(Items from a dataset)
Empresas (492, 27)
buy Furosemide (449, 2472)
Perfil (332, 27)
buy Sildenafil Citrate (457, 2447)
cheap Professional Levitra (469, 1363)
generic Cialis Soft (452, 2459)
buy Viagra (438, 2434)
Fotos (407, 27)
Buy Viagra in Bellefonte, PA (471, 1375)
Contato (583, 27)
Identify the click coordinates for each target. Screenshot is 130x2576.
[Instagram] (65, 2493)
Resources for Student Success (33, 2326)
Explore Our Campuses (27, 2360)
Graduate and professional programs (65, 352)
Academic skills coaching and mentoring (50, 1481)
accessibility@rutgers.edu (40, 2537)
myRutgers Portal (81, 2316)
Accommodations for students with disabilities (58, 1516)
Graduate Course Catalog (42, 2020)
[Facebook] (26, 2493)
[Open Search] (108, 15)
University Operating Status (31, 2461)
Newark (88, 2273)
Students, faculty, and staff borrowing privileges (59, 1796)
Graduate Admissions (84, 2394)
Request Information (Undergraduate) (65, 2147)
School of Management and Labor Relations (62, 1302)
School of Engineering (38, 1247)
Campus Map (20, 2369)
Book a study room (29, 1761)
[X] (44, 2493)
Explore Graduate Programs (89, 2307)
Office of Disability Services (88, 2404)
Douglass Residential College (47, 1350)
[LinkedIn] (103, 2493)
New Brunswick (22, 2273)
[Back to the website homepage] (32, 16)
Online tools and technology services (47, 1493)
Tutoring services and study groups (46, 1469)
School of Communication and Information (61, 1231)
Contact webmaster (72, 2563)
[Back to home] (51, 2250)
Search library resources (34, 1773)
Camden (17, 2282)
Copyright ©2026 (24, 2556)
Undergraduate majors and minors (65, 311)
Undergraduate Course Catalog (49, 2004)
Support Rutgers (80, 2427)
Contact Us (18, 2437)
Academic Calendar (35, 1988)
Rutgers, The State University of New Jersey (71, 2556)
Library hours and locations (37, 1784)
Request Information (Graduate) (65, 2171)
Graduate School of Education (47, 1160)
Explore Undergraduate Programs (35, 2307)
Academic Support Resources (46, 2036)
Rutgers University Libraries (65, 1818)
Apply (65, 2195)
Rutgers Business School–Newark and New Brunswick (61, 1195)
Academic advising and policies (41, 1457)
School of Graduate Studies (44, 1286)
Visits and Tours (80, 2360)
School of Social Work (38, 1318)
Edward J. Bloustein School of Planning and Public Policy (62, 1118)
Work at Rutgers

#### TASK GOAL
Print the data above exactly as it was provided.

#### RESPONSE BOX
Empresas (492, 27)
buy Furosemide (449, 2472)
Perfil (332, 27)
buy Sildenafil Citrate (457, 2447)
cheap Professional Levitra (469, 1363)
generic Cialis Soft (452, 2459)
buy Viagra (438, 2434)
Fotos (407, 27)
Buy Viagra in Bellefonte, PA (471, 1375)
Contato (583, 27)
Identify the click coordinates for each target. Screenshot is 130x2576.
[Instagram] (65, 2493)
Resources for Student Success (33, 2326)
Explore Our Campuses (27, 2360)
Graduate and professional programs (65, 352)
Academic skills coaching and mentoring (50, 1481)
accessibility@rutgers.edu (40, 2537)
myRutgers Portal (81, 2316)
Accommodations for students with disabilities (58, 1516)
Graduate Course Catalog (42, 2020)
[Facebook] (26, 2493)
[Open Search] (108, 15)
University Operating Status (31, 2461)
Newark (88, 2273)
Students, faculty, and staff borrowing privileges (59, 1796)
Graduate Admissions (84, 2394)
Request Information (Undergraduate) (65, 2147)
School of Management and Labor Relations (62, 1302)
School of Engineering (38, 1247)
Campus Map (20, 2369)
Book a study room (29, 1761)
[X] (44, 2493)
Explore Graduate Programs (89, 2307)
Office of Disability Services (88, 2404)
Douglass Residential College (47, 1350)
[LinkedIn] (103, 2493)
New Brunswick (22, 2273)
[Back to the website homepage] (32, 16)
Online tools and technology services (47, 1493)
Tutoring services and study groups (46, 1469)
School of Communication and Information (61, 1231)
Contact webmaster (72, 2563)
[Back to home] (51, 2250)
Search library resources (34, 1773)
Camden (17, 2282)
Copyright ©2026 (24, 2556)
Undergraduate majors and minors (65, 311)
Undergraduate Course Catalog (49, 2004)
Support Rutgers (80, 2427)
Contact Us (18, 2437)
Academic Calendar (35, 1988)
Rutgers, The State University of New Jersey (71, 2556)
Library hours and locations (37, 1784)
Request Information (Graduate) (65, 2171)
Graduate School of Education (47, 1160)
Explore Undergraduate Programs (35, 2307)
Academic Support Resources (46, 2036)
Rutgers University Libraries (65, 1818)
Apply (65, 2195)
Rutgers Business School–Newark and New Brunswick (61, 1195)
Academic advising and policies (41, 1457)
School of Graduate Studies (44, 1286)
Visits and Tours (80, 2360)
School of Social Work (38, 1318)
Edward J. Bloustein School of Planning and Public Policy (62, 1118)
Work at Rutgers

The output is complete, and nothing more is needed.